Angela Knight, former chief executive of industry body Energy UK, said the cost to energy suppliers of buying electricity could fall significantly if the way wholesale prices are set is altered.

She told PoliticsHome if Truss looked at “decoupling" the different sources of energy it would mean not relying on the price of gas falling to drag soaring bills down in the future.

Paul Ekins, professor of resources and environmental policy at University College London, explained that the system in place, where the price per unit of all electricity sold to suppliers is set by the most expensive element of the total energy pool, which is imported liquid gas, means that renewable energy suppliers whose costs have not increased this year “are absolutely coining it in”.

Many newer sources of electricity use something called ‘contracts for difference’, which means the price of the power is set and cannot go above a certain rate. But nuclear and many older on-shore wind generators use this ‘marginal unit’ system, and benefit from the fact LPG prices – which only make up 40 per cent of the electricity pool – have rocketed as a knock-on effect from Russia decreasing output in recent months

"To be honest, most people who don't understand that this is how the market works think it's completely bonkers," Prof Ekins told PoliticsHome.

“If you were talking about something like the price of caviar, you could think ‘well, we'll leave the price to the marginal producer because people can get by without caviar’, but when you're talking about something that is a life or death purchase for millions of people, I think leaving that sort of thing to that kind of market is just irresponsible.”

The government also faces problems in calculating the cost of a plan to freeze the energy price cap, as it is reliant on the fluctuating wholesale price of gas, and the market is extremely volatile.

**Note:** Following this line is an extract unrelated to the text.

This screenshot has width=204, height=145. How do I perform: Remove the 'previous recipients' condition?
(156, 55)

On Monday wholesale gas prices rose by 10 per cent from where it closed last Friday, after Russia said that full operations on its pipelines to Europe would not resume until the “collective West” lifted sanctions, having fallen sharply last week when Germany announced that its gas storage facilities were filling up faster than expected.

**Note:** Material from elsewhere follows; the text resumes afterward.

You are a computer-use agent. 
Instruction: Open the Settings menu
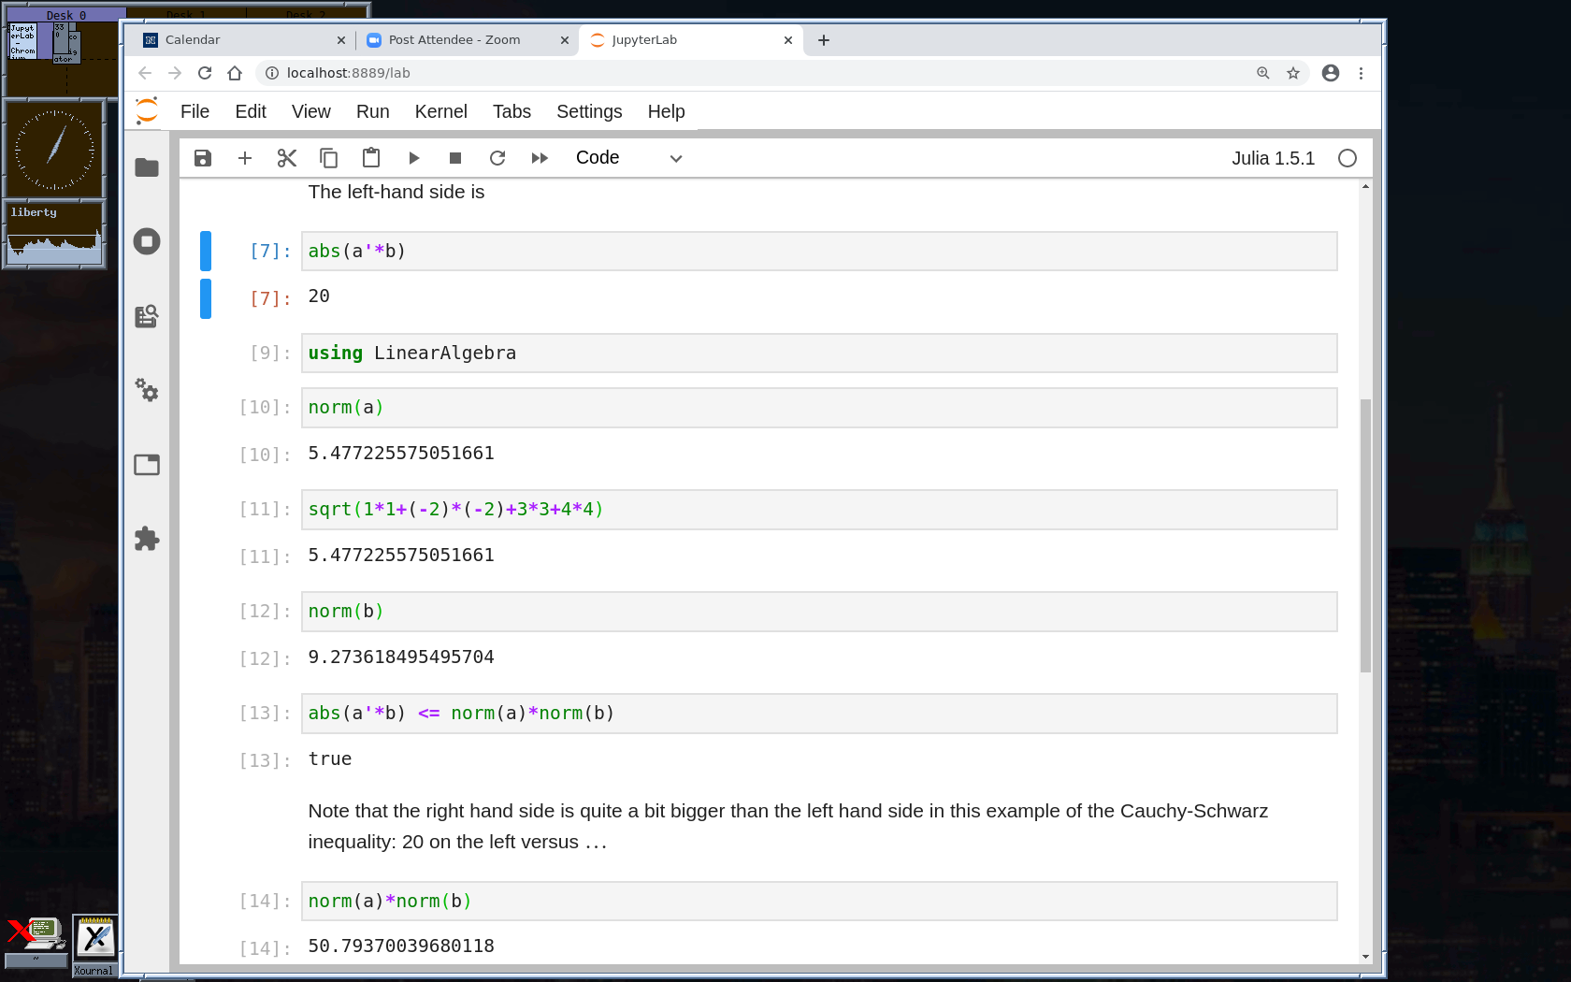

Knight, who was also Economic Secretary to the Treasury in the 1990s under John Major, said as well as helping people in the short term, Truss must look at ripping up the energy market rules, set by the regulator Ofgem.

“Because of the price of gas, decouple that by saying we've got a high carbon pool here, and we've got our lower carbon pool over there,” she explained.

“Then you do it on some volume-weighted pricing, thereby bringing down that cost of wholesale electricity to ourselves, possibly as much as 20 per cent by altering the calculus.”

She added: “There are some contracts which need to change, and this is the force majeure that must trigger that contract change.”

Knight's view was echoed by Prof Ekins, who believed it was up to the government and Ofgem's to decide how electricity is priced, and that needn't mean the current system.

“You don't have to price it like that, it would be perfectly possible to have a parallel market, it would be perfectly possible to have as we have at the moment with some of our more recent renewables ‘contracts for difference’ whereby they are paid a fixed sum for the output," he said. 

"If the price of the wholesale goes up above that fixed price, then they actually pay back into the energy suppliers, and those on those contracts are paying back many millions of pounds at the moment because the price is way above the price what was negotiated.”

He said ministers will say “it's not simple” and is administratively and bureaucratically difficult, but did not consider that to be a sufficient defence. 

“Markets are human creations, they’re not acts of God," he continued. 

“We've created the market that we've got back in 1990 when the industry was privatised, and it's absolutely clearly not fit for purpose at the moment and they ought to have seen this coming.

“We're actually in a very good position to be able to reform the market and we have every reason to do so given that gas is now a minority of our fuel.

“There's absolutely no reason why the tail, even if it's a relatively large tail, should be wagging the dog.”